### Direction
Copy the rows word for word, starting with the line containing "Task: Click the Search input field" and continuing through the last row.

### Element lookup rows
--------------------------------
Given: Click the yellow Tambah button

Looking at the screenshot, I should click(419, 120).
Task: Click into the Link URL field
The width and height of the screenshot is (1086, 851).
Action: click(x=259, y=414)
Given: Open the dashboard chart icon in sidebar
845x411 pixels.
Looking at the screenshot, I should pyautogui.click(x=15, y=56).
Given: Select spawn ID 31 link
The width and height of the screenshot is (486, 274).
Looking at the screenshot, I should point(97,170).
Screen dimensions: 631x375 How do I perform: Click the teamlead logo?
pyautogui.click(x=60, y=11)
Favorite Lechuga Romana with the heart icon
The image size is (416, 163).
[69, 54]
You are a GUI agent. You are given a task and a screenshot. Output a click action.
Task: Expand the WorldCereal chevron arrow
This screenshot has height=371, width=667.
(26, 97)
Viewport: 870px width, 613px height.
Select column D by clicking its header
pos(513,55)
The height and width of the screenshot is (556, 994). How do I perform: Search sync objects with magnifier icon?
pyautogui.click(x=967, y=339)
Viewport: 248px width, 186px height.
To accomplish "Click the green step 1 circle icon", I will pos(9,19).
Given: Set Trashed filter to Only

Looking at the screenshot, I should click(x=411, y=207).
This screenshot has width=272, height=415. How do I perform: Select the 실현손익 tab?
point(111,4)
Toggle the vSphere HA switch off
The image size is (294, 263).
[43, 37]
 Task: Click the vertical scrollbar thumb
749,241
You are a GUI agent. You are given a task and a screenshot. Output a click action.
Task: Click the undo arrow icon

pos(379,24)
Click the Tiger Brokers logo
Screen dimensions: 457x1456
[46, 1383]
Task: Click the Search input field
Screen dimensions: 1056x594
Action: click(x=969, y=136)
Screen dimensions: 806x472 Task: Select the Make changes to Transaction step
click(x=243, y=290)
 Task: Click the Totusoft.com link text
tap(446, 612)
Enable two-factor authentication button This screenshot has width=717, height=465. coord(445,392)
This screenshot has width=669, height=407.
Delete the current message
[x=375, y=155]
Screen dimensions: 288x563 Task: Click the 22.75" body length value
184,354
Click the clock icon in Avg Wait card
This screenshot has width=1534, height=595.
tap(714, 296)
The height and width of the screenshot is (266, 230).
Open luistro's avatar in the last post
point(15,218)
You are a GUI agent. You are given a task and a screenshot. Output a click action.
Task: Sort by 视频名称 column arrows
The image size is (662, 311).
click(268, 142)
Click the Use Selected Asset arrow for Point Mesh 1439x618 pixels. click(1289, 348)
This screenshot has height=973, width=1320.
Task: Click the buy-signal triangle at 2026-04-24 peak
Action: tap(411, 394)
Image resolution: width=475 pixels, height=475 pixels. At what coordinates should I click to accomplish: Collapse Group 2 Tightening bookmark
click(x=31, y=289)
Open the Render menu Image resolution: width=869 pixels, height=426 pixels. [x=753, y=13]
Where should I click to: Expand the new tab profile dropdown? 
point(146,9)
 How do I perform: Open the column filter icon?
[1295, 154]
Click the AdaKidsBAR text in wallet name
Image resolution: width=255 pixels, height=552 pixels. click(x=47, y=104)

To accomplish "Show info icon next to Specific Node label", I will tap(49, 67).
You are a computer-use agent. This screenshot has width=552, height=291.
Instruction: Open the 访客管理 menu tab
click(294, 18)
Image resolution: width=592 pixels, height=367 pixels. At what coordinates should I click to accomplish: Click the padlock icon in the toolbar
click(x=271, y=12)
--------------------------------
### Exercise result
Task: Click the Search input field
Screen dimensions: 1056x594
Action: click(x=969, y=136)
Screen dimensions: 806x472 Task: Select the Make changes to Transaction step
click(x=243, y=290)
 Task: Click the Totusoft.com link text
tap(446, 612)
Enable two-factor authentication button This screenshot has width=717, height=465. coord(445,392)
This screenshot has width=669, height=407.
Delete the current message
[x=375, y=155]
Screen dimensions: 288x563 Task: Click the 22.75" body length value
184,354
Click the clock icon in Avg Wait card
This screenshot has width=1534, height=595.
tap(714, 296)
The height and width of the screenshot is (266, 230).
Open luistro's avatar in the last post
point(15,218)
You are a GUI agent. You are given a task and a screenshot. Output a click action.
Task: Sort by 视频名称 column arrows
The image size is (662, 311).
click(268, 142)
Click the Use Selected Asset arrow for Point Mesh 1439x618 pixels. click(1289, 348)
This screenshot has height=973, width=1320.
Task: Click the buy-signal triangle at 2026-04-24 peak
Action: tap(411, 394)
Image resolution: width=475 pixels, height=475 pixels. At what coordinates should I click to accomplish: Collapse Group 2 Tightening bookmark
click(x=31, y=289)
Open the Render menu Image resolution: width=869 pixels, height=426 pixels. [x=753, y=13]
Where should I click to: Expand the new tab profile dropdown? 
point(146,9)
 How do I perform: Open the column filter icon?
[1295, 154]
Click the AdaKidsBAR text in wallet name
Image resolution: width=255 pixels, height=552 pixels. click(x=47, y=104)

To accomplish "Show info icon next to Specific Node label", I will tap(49, 67).
You are a computer-use agent. This screenshot has width=552, height=291.
Instruction: Open the 访客管理 menu tab
click(294, 18)
Image resolution: width=592 pixels, height=367 pixels. At what coordinates should I click to accomplish: Click the padlock icon in the toolbar
click(x=271, y=12)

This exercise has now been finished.